History of the Cook Islands
To be found on the world map between French Polynesia and Fiji, appearing as little dots scattered around the Pacific Ocean, the Cook Islands consist of 15 beautiful islands and atolls of very different size and appearance.
The actual land area of the Cooks is surprisingly small, with no more than 240 square km. What the islands lack in land size, they more than make up for in being so widespread over the Pacific Ocean, covering an area of nearly 2 million square km. The total population of the Cook Islands is (approximately) 19,000 people.
The fertile Southern Group – which includes the main island Rarotonga, counts for nearly 90% of the land area and people of the Cook Islands. Rarotonga is the largest, and Takutea is the smallest of this Island Group.
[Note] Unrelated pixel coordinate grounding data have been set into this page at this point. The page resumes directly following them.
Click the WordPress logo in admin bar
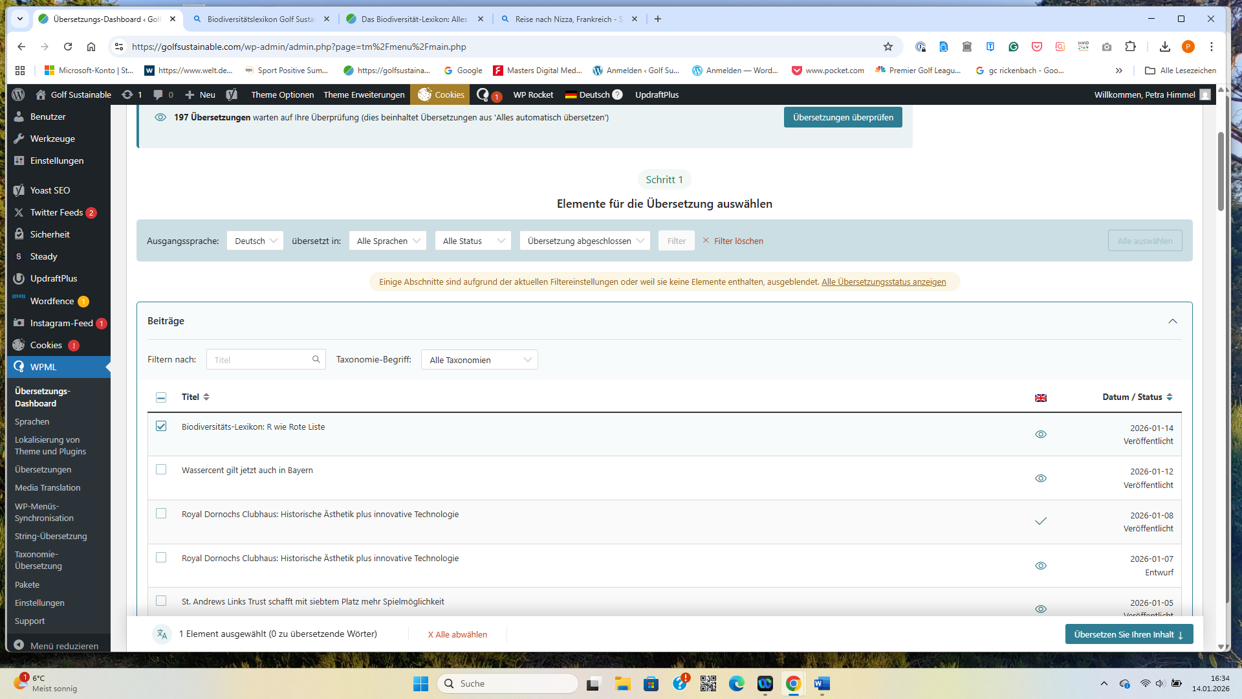The image size is (1242, 699). click(18, 94)
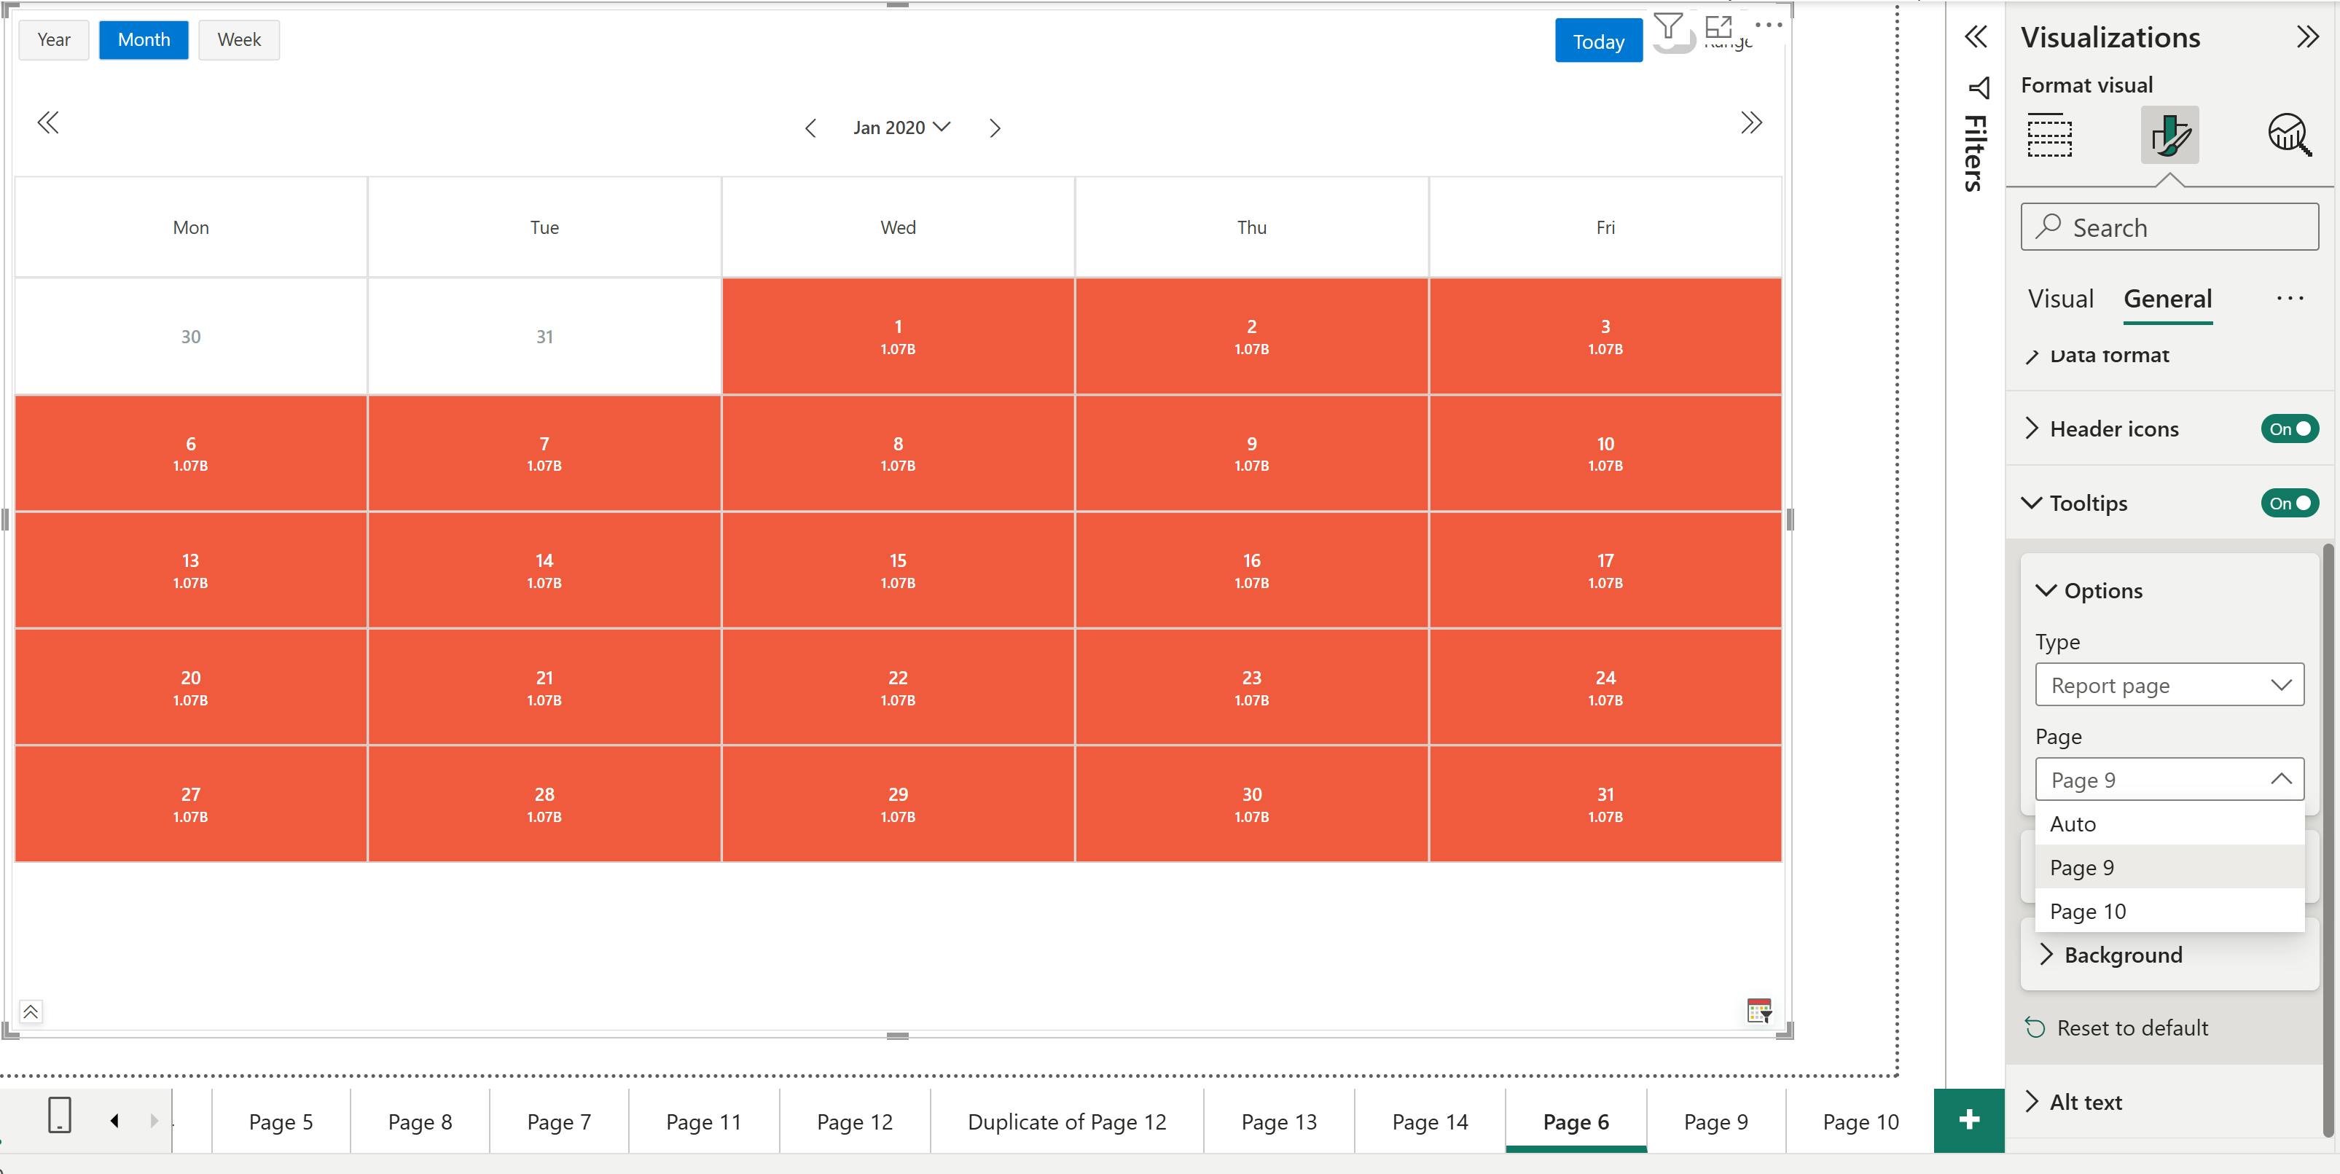Open the Analytics magnifier icon
The width and height of the screenshot is (2340, 1174).
point(2288,135)
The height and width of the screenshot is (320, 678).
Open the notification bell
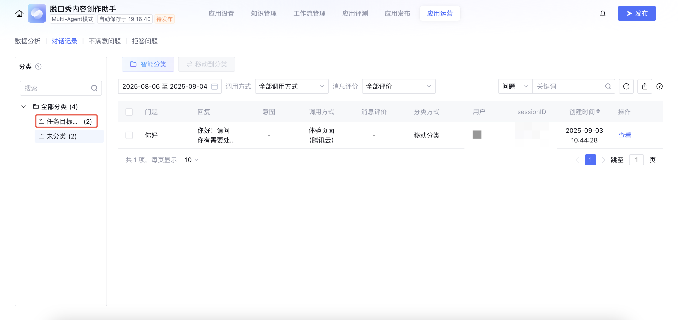point(602,13)

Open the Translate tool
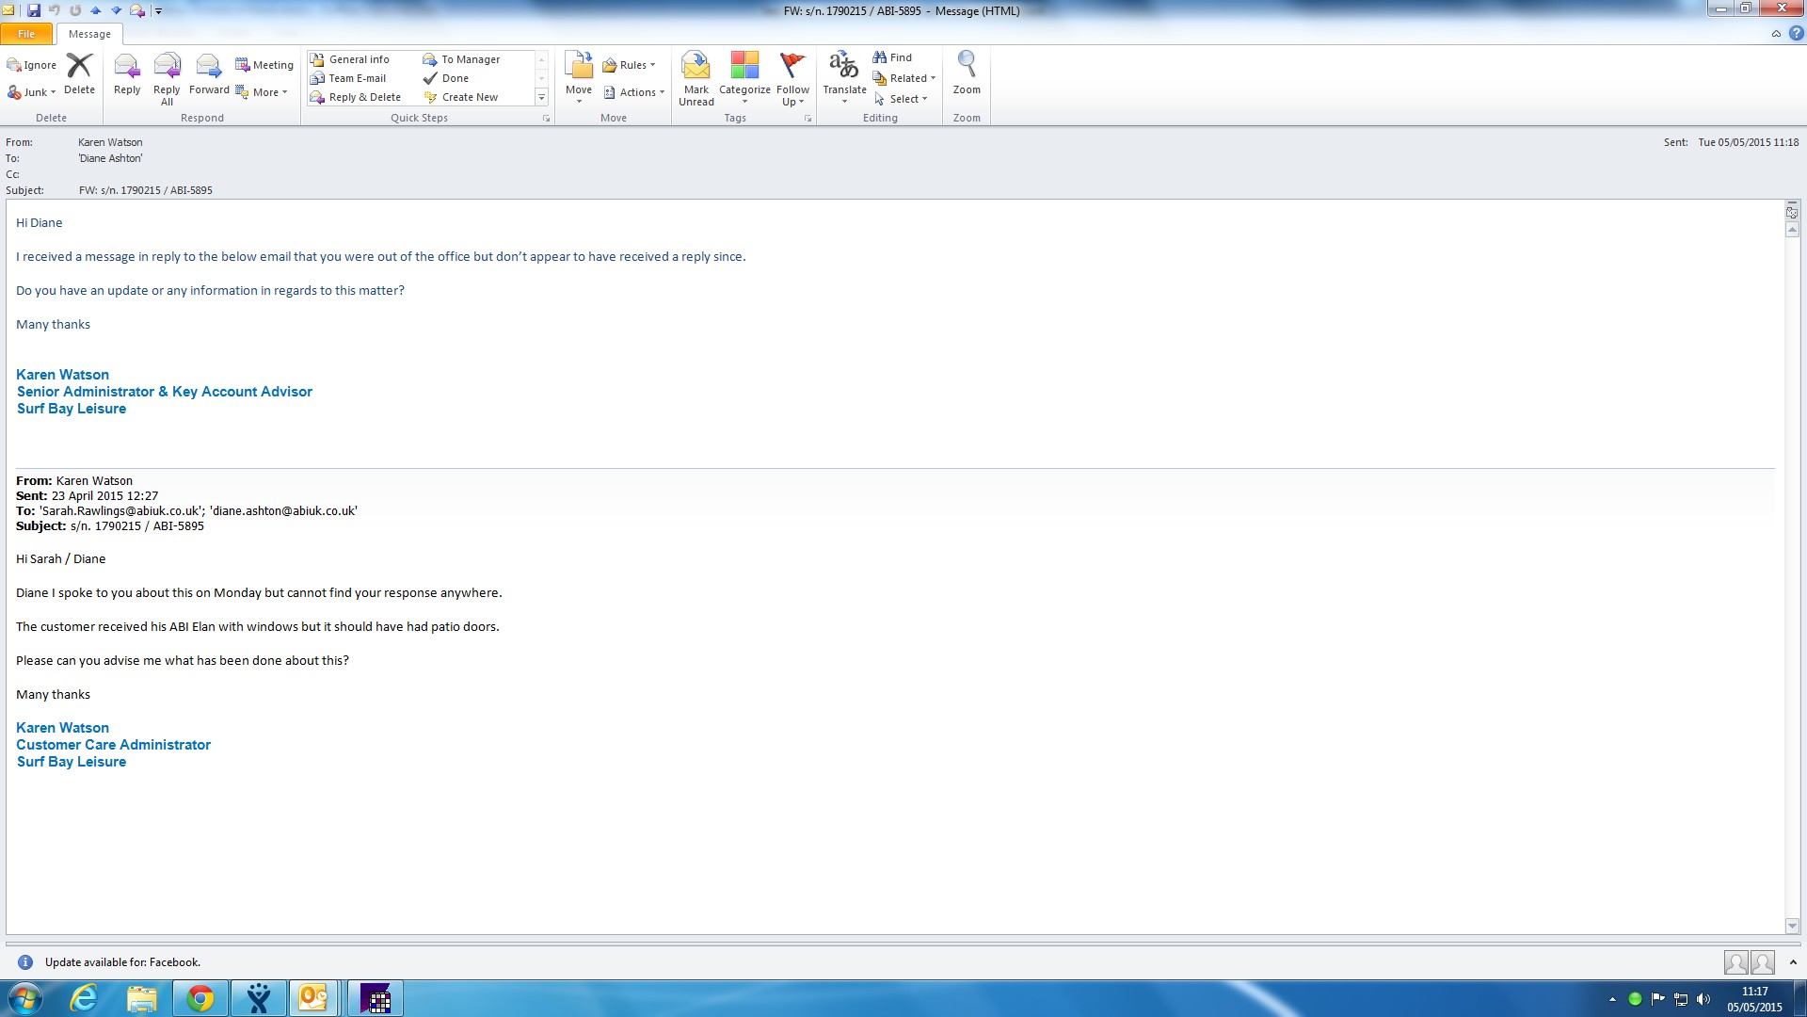tap(843, 72)
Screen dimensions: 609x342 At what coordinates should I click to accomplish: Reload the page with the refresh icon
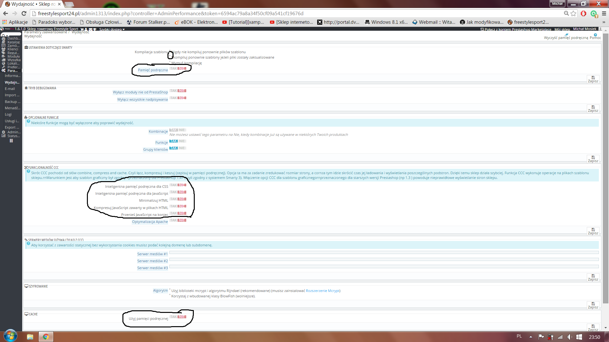tap(24, 13)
The earliest days have not been well documented, but the first inhabitants of the Cook Islands are believed to be part of the the last wave of Polynesian Migration from Asia that started around 1500BC. The northern island of Pukapuka was the first island of the Cooks to be discovered by Europeans, as it was sighted first by the Spanish Captain Alvaro de Mendana on August 20, 1595.
It is documented that Captain Pedro Fernandez de Quiros, also from Spain but Portugese-born, stopped for provisions on Rakahanga on March 2, 1606 but after that brief visit, it took another 150 years before there was any registered contact again between European explorers and the Polynesian people that settled in the Cook Islands. The next encounter dates back to the well documented voyages of the English Captain James Cook.
Cook and his crew actually only ever came to shore on Palmerston Island, but the well-known Russian cartographer and explorer Adam Johann Von Krusentstern changed the existing name of the island group (which was Hervey’s Islands) in the year 1824. This was nothing but a tribute to the great navigtor, as James Cook was killed in Hawaii in 1779.
Christianity came to the Cook Islands in the 1820’s, when reverend John Williams of the London Missionary Society arrived on Aitutaki, and later moved to Rarotonga. Gradually, the mission spread and the church was soon established troughout the region. Today, many Cook Islanders are deeply religious and go to church each Sunday.
An Imperial Order in Council in the New Zealand Parliament on May 13, 1901, permitted the annexation of the Cook Islands to New Zealand. This came into effect on June 11, 1901. The Administrator of the Government of New Zealand signed the Proclamation to declare the Cook Islands a Self Governing State after adoption of a Report by the Cook Islands Legislative Assembly, on August 4, 1965.
Albert Henry, leader of the Cook Islands Party, was elected as the territory’s first prime minister.Since then, the Cook Islands a self-governing parliamentary democracy in free association with New Zealand.